## Task description
Among the entries that follow, the required portion opens with the line containing "The image size is (875, 438)." and closes with the line containing "Task: Open link options gear icon". Give that portion again exactly, and nothing else.

## Provided material
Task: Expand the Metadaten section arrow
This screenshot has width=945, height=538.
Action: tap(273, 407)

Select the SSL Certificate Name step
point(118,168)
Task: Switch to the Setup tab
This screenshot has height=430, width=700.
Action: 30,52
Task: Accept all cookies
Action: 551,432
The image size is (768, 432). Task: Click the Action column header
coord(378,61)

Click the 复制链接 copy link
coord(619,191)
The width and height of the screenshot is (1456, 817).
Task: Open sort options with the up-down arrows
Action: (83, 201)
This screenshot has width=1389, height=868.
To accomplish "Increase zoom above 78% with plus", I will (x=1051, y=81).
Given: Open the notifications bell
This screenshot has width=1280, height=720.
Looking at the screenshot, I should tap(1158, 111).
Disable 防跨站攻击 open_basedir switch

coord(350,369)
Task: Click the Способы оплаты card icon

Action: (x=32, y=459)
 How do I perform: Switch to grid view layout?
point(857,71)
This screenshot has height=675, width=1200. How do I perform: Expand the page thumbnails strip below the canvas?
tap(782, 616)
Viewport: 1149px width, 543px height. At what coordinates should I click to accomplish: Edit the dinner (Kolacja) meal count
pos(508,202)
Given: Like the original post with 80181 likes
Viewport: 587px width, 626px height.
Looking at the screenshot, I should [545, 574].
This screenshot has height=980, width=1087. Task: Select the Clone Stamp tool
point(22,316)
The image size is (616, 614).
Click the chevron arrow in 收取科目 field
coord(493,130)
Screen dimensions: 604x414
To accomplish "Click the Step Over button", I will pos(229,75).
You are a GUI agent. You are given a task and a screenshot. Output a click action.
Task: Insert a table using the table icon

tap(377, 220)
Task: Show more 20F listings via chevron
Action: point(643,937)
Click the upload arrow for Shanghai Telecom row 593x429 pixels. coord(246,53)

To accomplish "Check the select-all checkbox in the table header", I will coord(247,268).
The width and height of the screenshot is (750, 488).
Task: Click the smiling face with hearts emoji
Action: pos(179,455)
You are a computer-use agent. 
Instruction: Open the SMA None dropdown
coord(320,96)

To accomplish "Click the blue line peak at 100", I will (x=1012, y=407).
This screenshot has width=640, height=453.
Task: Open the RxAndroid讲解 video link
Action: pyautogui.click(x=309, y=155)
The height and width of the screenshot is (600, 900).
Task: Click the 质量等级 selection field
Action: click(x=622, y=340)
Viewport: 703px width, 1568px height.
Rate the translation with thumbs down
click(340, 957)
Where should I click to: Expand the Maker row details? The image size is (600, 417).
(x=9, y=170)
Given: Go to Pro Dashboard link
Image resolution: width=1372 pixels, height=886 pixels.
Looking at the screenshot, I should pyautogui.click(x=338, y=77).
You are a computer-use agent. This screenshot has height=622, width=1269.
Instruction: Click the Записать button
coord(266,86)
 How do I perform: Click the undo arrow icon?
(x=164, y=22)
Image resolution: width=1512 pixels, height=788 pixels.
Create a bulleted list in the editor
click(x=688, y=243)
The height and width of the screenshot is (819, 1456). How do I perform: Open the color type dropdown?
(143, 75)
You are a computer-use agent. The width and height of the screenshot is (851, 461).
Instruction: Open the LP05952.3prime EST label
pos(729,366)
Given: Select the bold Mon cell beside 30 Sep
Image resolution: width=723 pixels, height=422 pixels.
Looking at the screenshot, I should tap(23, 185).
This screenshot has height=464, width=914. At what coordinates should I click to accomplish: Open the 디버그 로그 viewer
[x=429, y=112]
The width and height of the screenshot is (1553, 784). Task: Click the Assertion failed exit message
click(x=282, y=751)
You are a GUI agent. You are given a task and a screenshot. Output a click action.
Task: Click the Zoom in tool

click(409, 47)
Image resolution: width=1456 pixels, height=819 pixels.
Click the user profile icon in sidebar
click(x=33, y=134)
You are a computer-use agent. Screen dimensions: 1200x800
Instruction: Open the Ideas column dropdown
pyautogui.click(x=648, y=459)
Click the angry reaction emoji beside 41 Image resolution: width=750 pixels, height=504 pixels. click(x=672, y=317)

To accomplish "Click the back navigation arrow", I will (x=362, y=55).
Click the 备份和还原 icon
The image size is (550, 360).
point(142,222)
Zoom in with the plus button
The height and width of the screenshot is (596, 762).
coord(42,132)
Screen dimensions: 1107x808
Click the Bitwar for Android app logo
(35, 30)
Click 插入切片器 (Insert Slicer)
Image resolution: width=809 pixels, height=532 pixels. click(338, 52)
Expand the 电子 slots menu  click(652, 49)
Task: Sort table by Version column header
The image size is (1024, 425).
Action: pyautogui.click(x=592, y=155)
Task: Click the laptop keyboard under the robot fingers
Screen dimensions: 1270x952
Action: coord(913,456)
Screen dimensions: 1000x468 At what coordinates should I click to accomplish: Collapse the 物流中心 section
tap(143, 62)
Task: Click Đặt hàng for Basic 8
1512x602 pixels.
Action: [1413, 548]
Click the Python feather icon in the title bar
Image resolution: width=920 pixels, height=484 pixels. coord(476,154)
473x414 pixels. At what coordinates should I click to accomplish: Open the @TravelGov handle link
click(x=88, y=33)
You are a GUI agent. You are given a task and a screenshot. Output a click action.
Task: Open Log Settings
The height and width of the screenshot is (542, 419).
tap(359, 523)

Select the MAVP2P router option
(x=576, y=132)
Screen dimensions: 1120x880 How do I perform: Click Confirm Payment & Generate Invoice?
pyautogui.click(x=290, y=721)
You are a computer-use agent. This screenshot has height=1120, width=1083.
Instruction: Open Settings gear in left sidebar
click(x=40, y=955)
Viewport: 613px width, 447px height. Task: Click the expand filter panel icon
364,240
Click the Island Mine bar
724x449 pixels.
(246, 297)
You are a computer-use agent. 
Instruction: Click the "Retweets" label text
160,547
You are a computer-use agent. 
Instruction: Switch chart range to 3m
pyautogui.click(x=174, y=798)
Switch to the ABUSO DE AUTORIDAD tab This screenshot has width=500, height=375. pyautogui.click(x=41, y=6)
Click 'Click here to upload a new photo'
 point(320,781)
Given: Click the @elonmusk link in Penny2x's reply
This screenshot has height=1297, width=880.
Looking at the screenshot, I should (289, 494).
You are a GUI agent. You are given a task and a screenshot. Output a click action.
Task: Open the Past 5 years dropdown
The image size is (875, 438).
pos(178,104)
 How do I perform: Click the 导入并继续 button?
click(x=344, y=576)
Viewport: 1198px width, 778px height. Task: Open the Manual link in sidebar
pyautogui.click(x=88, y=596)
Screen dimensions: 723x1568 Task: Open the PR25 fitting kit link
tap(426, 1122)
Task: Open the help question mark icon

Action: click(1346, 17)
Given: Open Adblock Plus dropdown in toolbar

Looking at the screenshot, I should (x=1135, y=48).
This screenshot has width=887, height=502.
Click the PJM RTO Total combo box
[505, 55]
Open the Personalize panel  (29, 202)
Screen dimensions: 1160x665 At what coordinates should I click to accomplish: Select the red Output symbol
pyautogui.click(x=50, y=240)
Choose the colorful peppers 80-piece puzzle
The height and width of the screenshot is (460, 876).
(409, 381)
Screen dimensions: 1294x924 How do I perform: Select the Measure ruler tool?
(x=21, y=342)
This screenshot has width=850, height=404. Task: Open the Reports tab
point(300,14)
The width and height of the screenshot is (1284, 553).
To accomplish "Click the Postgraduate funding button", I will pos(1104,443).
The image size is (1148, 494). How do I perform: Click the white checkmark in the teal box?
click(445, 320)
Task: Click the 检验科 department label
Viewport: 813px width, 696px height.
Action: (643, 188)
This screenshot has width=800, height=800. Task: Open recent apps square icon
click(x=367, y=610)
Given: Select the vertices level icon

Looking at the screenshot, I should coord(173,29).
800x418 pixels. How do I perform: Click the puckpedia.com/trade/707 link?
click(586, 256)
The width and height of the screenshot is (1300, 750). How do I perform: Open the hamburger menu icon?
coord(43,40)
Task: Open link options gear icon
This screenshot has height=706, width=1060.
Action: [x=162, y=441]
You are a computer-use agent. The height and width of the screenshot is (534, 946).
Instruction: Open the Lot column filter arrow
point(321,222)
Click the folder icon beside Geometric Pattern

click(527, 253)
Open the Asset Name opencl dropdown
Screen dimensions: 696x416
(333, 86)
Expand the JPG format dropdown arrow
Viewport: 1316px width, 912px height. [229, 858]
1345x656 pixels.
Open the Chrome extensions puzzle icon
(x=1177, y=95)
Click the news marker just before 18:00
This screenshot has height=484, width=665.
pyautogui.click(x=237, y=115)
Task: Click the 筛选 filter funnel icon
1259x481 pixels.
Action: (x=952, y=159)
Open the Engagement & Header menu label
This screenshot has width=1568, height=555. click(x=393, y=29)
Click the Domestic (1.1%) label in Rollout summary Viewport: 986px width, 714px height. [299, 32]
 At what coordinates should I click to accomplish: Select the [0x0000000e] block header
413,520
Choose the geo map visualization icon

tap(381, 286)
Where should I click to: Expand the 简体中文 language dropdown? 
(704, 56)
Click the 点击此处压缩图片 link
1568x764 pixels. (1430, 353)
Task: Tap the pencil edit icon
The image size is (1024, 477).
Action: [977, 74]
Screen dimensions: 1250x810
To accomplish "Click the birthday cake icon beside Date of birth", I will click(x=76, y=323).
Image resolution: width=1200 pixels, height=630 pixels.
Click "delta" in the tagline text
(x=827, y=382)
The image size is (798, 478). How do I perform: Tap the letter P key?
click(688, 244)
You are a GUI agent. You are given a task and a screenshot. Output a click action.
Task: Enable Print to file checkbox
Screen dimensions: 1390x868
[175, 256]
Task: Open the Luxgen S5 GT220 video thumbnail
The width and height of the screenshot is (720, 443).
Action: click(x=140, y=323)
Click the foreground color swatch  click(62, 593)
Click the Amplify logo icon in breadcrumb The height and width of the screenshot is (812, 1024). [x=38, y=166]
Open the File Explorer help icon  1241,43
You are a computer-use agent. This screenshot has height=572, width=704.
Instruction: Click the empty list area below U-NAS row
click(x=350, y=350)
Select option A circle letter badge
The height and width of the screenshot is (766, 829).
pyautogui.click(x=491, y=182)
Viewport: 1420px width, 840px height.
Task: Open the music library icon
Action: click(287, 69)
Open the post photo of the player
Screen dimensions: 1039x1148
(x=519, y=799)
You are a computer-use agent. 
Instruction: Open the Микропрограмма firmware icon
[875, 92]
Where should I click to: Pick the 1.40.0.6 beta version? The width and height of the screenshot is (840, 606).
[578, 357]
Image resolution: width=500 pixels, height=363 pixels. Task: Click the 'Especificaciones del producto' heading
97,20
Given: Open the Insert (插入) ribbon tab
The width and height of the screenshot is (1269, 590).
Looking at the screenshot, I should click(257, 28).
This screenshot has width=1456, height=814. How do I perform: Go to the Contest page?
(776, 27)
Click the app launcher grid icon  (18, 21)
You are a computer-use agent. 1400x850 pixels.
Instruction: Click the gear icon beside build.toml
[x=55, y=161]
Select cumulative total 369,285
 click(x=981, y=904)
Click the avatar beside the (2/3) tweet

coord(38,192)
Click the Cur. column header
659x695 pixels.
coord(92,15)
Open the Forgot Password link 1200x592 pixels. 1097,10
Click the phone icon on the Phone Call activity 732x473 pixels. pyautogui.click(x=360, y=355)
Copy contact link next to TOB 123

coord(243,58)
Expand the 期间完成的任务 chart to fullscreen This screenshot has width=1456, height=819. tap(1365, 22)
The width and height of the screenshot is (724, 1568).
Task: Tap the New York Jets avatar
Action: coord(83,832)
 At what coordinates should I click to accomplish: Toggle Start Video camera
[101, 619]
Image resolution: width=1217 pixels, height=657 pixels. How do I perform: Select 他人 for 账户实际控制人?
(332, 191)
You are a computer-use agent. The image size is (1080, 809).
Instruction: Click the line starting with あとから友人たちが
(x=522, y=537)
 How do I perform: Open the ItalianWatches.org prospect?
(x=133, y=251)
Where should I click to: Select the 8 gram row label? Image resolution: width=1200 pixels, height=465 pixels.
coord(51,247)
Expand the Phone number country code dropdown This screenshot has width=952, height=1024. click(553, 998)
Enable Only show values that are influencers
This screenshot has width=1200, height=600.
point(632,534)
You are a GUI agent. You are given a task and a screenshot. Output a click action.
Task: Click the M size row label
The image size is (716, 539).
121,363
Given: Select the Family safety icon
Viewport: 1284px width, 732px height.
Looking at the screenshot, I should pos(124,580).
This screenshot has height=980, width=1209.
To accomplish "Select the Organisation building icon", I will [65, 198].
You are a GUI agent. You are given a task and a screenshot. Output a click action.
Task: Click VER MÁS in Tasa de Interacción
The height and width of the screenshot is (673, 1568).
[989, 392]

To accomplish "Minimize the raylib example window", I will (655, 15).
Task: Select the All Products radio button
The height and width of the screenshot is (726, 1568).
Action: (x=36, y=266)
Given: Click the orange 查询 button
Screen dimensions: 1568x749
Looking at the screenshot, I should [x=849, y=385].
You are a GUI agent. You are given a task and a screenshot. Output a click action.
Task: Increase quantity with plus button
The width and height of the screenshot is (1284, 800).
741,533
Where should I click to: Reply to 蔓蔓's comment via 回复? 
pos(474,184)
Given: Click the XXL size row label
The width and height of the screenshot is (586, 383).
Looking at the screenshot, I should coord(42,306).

## Response to the exercise
The image size is (875, 438).
pos(178,104)
 How do I perform: Click the 导入并继续 button?
click(x=344, y=576)
Viewport: 1198px width, 778px height. Task: Open the Manual link in sidebar
pyautogui.click(x=88, y=596)
Screen dimensions: 723x1568 Task: Open the PR25 fitting kit link
tap(426, 1122)
Task: Open the help question mark icon

Action: click(1346, 17)
Given: Open Adblock Plus dropdown in toolbar

Looking at the screenshot, I should (x=1135, y=48).
This screenshot has width=887, height=502.
Click the PJM RTO Total combo box
[505, 55]
Open the Personalize panel  (29, 202)
Screen dimensions: 1160x665 At what coordinates should I click to accomplish: Select the red Output symbol
pyautogui.click(x=50, y=240)
Choose the colorful peppers 80-piece puzzle
The height and width of the screenshot is (460, 876).
(409, 381)
Screen dimensions: 1294x924 How do I perform: Select the Measure ruler tool?
(x=21, y=342)
This screenshot has width=850, height=404. Task: Open the Reports tab
point(300,14)
The width and height of the screenshot is (1284, 553).
To accomplish "Click the Postgraduate funding button", I will pos(1104,443).
The image size is (1148, 494). How do I perform: Click the white checkmark in the teal box?
click(445, 320)
Task: Click the 检验科 department label
Viewport: 813px width, 696px height.
Action: (643, 188)
This screenshot has width=800, height=800. Task: Open recent apps square icon
click(x=367, y=610)
Given: Select the vertices level icon

Looking at the screenshot, I should coord(173,29).
800x418 pixels. How do I perform: Click the puckpedia.com/trade/707 link?
click(586, 256)
The width and height of the screenshot is (1300, 750). How do I perform: Open the hamburger menu icon?
coord(43,40)
Task: Open link options gear icon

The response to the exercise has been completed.